Cunhado de Daniela Scotto reclama que policiais se recusaram a ir até a comunidade onde ocorreu o crime momento após a morte dela

Turista morta em Florianópolis casou há nove meses e planejava ter filhos Reprodução/Facebook
Daniela era professora de ioga em Sapucaia do Sul, na região metropolitana de Porto Alegre Foto: Reprodução / Facebook

A professora de ioga Daniela Scotto de Oliveira Soares, 38 anos, terminou 2016 casada e com planos de ter filhos. Morta com um tiro na cabeça quando o carro em que ela estava entrou por engano em uma rua na comunidade da Papaquara, no bairro Vargem Grande, em Florianópolis, a turista gaúcha teve interrompidos seus sonhos no primeiro dia de 2017.

Daniela casou-se em março de 2016. Natural de Porto Alegre, mudou-se para Sapucaia do Sul, na região metropolitana da capital gaúcha, onde abriu um centro de ioga. Desde quinta-feira em Florianópolis, ela estava na casa do cunhado Rodrigo Fernandes e da irmã Andreia Scotto, no bairro Estreito, região continental. Rodrigo conversou com a reportagem do DC neste domingo e contou detalhes do ocorrido na primeira madrugada de 2017.

Na tarde deste sábado, 31 de dezembro, eles foram juntos para a praia do Santinho, no norte da Ilha. De lá, Daniela postou no Facebook uma foto do mar e comemorou: "Curtindo a família em Floripa!!!". Nos comentários, recebeu desejos de um ótimo ano e retribuiu a uma amiga: "Gratidão".

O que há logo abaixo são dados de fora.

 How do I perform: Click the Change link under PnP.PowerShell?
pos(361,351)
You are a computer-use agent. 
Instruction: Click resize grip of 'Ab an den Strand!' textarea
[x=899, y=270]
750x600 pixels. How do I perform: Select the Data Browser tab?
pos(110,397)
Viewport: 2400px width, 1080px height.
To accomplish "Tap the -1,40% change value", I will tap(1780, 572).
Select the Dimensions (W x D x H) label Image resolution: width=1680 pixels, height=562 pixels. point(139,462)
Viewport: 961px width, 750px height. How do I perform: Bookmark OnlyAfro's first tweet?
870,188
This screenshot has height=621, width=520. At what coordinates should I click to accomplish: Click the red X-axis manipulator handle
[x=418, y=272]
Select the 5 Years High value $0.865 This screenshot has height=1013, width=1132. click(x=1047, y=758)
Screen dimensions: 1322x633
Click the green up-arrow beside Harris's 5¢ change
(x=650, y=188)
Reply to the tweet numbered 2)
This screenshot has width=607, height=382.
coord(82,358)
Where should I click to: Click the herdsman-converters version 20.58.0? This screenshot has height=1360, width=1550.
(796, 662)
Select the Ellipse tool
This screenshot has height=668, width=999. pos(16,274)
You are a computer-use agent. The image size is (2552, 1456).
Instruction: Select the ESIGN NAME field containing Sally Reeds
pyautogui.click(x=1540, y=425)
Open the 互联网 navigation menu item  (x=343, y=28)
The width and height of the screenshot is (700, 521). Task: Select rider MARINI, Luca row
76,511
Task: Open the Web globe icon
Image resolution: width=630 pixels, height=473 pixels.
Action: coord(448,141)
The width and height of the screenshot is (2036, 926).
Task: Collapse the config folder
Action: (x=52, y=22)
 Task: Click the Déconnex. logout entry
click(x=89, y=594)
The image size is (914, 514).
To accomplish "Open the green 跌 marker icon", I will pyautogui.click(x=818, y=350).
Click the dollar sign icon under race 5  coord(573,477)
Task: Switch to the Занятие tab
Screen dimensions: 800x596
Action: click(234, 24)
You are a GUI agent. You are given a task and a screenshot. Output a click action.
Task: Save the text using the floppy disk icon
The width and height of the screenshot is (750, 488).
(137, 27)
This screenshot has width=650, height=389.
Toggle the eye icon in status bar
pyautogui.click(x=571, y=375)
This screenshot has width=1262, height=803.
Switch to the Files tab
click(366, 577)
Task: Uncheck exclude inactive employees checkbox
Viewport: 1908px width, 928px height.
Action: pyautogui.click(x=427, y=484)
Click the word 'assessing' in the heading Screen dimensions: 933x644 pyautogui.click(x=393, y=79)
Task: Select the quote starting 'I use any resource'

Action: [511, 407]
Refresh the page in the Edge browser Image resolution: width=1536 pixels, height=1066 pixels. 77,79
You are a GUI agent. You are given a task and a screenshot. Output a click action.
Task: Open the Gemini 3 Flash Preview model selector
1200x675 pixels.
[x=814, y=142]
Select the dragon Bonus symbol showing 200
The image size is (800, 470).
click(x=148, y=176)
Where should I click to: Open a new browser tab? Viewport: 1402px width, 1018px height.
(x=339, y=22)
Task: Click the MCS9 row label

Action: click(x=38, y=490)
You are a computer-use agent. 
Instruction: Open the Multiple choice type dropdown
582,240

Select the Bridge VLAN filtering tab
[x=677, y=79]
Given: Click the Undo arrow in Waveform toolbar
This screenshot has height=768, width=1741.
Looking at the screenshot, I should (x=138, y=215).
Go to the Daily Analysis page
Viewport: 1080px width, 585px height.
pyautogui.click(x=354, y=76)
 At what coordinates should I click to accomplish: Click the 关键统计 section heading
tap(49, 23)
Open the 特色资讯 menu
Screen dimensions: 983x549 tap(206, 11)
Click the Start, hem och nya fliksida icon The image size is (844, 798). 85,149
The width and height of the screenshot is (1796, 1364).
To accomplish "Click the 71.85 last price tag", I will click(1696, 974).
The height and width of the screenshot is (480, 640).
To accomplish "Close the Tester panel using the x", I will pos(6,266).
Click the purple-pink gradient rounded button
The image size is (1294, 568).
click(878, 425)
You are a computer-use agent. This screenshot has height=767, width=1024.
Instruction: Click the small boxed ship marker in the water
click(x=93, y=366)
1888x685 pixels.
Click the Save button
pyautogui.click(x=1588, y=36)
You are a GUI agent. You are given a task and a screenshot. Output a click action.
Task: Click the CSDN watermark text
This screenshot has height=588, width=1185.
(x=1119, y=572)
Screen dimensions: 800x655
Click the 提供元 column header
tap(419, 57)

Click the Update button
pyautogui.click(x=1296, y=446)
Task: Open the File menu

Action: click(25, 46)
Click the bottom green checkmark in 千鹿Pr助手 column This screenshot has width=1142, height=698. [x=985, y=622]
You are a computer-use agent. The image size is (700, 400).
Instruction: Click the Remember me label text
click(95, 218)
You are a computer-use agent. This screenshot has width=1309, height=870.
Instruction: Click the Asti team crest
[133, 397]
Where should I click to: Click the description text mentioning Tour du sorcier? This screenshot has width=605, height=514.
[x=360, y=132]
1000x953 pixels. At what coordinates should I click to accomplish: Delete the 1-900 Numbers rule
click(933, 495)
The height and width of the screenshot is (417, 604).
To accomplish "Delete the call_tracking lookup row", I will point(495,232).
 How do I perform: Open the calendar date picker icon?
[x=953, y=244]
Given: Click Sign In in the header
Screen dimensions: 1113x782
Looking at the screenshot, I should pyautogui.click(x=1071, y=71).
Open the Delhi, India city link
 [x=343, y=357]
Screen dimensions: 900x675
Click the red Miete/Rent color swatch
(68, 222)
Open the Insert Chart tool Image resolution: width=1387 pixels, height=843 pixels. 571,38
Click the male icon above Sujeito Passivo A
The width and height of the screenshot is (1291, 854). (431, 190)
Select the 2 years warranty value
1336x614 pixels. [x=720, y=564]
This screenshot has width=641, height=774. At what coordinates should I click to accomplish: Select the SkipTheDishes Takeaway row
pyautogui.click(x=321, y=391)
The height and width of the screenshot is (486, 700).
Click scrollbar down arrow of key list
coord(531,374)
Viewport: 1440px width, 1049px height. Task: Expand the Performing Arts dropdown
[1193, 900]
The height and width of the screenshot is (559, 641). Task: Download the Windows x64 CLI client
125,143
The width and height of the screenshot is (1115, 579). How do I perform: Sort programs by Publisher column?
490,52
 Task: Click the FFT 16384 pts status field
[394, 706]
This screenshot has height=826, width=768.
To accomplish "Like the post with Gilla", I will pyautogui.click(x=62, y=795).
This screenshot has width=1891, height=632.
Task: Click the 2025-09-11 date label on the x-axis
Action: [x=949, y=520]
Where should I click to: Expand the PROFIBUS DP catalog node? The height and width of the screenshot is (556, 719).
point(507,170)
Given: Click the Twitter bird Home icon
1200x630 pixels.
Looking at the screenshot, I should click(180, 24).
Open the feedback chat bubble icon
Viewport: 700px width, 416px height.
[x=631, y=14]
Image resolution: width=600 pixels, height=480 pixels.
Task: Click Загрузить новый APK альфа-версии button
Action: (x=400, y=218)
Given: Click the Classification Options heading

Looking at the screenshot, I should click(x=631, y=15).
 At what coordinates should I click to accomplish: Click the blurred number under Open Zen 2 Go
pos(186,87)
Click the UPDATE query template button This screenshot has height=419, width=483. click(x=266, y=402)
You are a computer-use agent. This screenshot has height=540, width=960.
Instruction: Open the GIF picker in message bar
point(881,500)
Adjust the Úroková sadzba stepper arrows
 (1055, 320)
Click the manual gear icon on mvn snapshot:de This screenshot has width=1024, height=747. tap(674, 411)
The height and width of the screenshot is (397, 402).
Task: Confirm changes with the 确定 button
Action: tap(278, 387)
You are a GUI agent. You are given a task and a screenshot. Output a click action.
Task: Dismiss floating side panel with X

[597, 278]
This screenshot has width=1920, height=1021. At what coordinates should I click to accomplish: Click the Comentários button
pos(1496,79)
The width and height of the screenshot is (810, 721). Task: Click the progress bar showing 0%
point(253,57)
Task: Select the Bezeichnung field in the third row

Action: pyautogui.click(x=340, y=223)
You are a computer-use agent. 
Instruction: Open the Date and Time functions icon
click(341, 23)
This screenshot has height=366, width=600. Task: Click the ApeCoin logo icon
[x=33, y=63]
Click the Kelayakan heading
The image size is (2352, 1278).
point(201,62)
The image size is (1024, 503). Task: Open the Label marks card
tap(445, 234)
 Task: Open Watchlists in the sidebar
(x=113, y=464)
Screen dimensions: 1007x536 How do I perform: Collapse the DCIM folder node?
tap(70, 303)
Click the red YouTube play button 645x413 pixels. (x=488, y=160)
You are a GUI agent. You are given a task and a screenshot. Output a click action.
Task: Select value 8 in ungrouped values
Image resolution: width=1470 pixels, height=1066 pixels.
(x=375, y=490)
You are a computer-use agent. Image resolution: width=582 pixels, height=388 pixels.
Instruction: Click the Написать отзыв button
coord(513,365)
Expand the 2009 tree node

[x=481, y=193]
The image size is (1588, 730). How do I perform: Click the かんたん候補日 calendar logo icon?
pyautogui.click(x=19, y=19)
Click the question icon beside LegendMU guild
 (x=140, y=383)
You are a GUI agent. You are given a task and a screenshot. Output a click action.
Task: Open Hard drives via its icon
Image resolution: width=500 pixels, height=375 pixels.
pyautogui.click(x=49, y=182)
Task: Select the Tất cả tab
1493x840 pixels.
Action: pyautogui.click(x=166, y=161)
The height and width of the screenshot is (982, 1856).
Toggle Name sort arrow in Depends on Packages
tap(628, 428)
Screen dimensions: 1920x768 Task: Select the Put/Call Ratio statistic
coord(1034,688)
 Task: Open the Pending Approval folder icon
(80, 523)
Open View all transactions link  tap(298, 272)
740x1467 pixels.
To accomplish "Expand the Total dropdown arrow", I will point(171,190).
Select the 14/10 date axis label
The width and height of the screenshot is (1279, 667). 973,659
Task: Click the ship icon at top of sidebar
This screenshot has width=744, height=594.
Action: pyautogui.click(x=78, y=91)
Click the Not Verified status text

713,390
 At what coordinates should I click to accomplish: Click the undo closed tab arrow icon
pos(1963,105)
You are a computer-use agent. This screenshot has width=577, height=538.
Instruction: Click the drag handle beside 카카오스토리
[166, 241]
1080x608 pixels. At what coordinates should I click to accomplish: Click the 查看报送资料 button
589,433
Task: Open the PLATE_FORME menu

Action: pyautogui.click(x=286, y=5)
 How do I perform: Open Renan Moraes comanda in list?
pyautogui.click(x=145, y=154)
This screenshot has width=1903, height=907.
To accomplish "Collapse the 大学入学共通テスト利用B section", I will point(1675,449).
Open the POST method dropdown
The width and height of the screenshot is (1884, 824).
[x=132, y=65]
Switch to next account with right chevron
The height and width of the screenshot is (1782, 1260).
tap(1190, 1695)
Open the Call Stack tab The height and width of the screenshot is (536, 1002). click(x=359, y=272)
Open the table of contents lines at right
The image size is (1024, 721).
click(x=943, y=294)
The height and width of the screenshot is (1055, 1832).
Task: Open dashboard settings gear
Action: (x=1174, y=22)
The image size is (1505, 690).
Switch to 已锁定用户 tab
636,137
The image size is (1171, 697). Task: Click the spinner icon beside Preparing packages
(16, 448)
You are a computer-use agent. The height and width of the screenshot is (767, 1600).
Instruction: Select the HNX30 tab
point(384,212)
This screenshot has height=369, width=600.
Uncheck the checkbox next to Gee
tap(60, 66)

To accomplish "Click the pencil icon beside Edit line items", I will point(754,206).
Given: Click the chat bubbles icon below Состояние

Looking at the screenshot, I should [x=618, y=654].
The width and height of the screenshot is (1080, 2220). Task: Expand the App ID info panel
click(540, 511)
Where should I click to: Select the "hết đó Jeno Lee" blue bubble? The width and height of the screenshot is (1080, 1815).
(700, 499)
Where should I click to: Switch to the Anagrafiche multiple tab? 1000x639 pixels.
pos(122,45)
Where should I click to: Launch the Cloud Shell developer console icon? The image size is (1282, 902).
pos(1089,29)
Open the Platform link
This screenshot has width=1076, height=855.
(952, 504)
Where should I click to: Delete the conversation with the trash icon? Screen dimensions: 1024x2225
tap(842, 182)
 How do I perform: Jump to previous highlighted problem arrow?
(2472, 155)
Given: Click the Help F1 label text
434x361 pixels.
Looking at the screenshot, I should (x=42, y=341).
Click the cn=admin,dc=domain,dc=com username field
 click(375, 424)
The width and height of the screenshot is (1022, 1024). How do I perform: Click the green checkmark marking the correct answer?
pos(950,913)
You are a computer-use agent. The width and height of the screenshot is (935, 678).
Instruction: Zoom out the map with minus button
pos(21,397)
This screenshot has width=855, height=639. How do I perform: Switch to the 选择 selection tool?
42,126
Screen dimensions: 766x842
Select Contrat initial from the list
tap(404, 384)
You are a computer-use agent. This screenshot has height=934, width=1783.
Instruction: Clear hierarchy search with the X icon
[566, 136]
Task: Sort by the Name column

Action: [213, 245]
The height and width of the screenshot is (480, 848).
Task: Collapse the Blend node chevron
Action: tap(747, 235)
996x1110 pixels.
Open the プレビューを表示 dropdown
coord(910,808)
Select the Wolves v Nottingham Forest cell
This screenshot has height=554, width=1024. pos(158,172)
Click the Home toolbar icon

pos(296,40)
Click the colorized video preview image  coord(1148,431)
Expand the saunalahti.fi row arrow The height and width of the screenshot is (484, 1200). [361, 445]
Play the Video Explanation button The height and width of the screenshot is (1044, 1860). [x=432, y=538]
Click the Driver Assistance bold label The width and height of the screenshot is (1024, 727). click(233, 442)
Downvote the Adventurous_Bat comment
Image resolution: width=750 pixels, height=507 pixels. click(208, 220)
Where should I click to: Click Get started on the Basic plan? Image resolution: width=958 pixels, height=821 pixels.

Foto mostra o tiro no carro onde professora de ioga estava Foto: Léo Cardoso / Agencia RBS

À noite, a professora foi com a irmã, o cunhado, os sogros e os sobrinhos para uma festa de Réveillon na casa um familiar na Vargem Grande. Perto das 2h da manhã deste domingo, eles saíram do local divididos em dois carros. Daniela foi na Hyundai Tucson preta, com placas de Porto Alegre. Estavam no veículo também o marido, os pais de Daniela e um sobrinho, de sete anos. No outro carro, uma Ford Ecosport, foram o cunhado, a irmã e uma sobrinha da professora.

Daniela e o marido foram por um caminho diferente do outro carro, pela Servidão Braulina Machado, indicado pelo aplicativo Waze. O cunhado dela, Rodrigo, explica que ele arrumava as coisas no carro enquanto a professora de ioga e a família saíram na frente. Como não conheciam a região, colocaram o endereço no app que indicou dar a volta na quadra para pegar a saída no outro sentido. Neste trajeto, na rua paralela de onde estavam, a professora de ioga percebeu que três homens estavam armados e comentou com familiares. O marido de Daniela reduziu a velocidade e passou pelo trio.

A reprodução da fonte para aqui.